Ever since they were children Franz and Steen Eevahldoer dreamt they would hit it big in the evil alchemist community. Thirty years later Steen's head is floating magically in a jar, a story for a later time, and his brother Franz is in the middle of being ripped apart by their latest creation. The world is a funny place, ya know? One minute your stitching together a random assortment of orc bits and serving up a lightning-defibrillated heartbeat to said meat pile and the next minute that soulless bastard is going ape-shit over a questionable and over-enthused hug from the beasties own creator. Welcome to the family indeed. After tearing into and snarfing down some of the fleshy appetizer the creature is ready for the main course and the nearby village is looking quite suitable for the part.

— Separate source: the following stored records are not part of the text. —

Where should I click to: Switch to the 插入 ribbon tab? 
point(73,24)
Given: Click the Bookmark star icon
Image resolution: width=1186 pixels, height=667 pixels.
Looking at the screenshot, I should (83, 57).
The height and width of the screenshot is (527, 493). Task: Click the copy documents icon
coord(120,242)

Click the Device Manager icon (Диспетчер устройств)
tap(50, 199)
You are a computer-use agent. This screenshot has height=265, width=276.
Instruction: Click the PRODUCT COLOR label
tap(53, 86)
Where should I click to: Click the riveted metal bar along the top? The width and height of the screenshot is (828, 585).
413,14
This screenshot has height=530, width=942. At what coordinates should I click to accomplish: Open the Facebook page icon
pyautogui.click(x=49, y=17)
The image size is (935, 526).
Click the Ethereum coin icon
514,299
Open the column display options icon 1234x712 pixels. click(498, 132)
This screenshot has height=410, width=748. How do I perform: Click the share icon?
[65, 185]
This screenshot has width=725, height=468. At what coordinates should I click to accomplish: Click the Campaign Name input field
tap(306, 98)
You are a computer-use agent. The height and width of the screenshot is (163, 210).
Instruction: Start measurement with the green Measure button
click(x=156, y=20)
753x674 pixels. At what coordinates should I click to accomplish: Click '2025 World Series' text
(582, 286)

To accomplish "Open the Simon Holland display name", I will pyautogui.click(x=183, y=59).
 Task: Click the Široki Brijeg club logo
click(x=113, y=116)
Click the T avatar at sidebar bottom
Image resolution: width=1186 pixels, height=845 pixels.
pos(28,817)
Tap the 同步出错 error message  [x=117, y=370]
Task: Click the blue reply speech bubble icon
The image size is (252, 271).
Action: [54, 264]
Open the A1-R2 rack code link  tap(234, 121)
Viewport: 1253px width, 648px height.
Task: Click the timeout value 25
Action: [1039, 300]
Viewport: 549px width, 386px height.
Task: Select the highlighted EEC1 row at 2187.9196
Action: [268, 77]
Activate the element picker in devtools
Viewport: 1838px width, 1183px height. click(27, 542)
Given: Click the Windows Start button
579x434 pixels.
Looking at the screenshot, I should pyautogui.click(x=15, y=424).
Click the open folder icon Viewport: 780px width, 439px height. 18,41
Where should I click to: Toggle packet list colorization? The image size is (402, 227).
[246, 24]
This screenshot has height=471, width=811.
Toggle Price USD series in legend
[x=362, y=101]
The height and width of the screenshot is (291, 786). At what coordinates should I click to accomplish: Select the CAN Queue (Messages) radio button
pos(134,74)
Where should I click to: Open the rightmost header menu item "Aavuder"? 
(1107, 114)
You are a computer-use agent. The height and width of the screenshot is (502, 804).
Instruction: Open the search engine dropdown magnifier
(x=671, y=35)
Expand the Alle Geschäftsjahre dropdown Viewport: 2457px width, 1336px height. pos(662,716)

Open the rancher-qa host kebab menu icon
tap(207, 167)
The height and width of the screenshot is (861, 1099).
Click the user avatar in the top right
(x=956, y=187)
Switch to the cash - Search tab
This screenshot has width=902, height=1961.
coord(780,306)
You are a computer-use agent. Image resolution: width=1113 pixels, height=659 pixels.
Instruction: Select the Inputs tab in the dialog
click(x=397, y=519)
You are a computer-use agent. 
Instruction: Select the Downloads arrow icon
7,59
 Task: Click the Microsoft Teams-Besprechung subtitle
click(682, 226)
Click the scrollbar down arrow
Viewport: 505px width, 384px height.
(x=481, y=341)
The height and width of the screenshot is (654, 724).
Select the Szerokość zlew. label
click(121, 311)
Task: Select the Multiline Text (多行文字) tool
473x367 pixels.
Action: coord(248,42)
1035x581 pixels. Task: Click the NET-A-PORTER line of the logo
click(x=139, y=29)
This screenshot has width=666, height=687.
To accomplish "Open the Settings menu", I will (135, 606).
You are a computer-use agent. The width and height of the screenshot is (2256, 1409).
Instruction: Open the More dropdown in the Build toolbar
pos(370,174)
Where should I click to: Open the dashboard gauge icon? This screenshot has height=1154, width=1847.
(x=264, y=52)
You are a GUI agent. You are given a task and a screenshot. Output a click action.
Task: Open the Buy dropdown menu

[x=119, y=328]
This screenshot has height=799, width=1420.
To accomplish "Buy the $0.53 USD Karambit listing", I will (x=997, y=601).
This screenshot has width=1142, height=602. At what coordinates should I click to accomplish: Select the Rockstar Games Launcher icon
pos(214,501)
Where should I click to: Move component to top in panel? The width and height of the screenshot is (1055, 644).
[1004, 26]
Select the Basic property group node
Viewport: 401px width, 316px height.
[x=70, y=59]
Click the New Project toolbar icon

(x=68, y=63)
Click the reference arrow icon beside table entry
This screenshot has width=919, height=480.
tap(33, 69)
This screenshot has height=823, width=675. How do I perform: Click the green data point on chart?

Its a good thing Mystery Meat just happened to be strolling through the area after a successful exorcism of an evil haunted hayride. The problem with exorcisms is they generally don't meet your bloodlust quota as far as monumental battles go. Sure, there is plenty of projectile vomiting on hand but that is all clean-up and no fun. Luckily for Mystery Meat Mr. Orc-enstein just stepped into line. With his trusted trident at his side he traded a few well placed blows with the beast. Eventually widdling the monster down by tearing open his stitchings until only the monster's reanimated head remained, all the while chomping and snarling at Mystery Meat's fingers as he lifted it up by the small tuft of hair atop it's scalp.
Mystery Meat strolled out of town looking forward to the next adventure that will inevitably come along but not before making a well placed shot with the monster's head from the free throw line right into Steen's jar.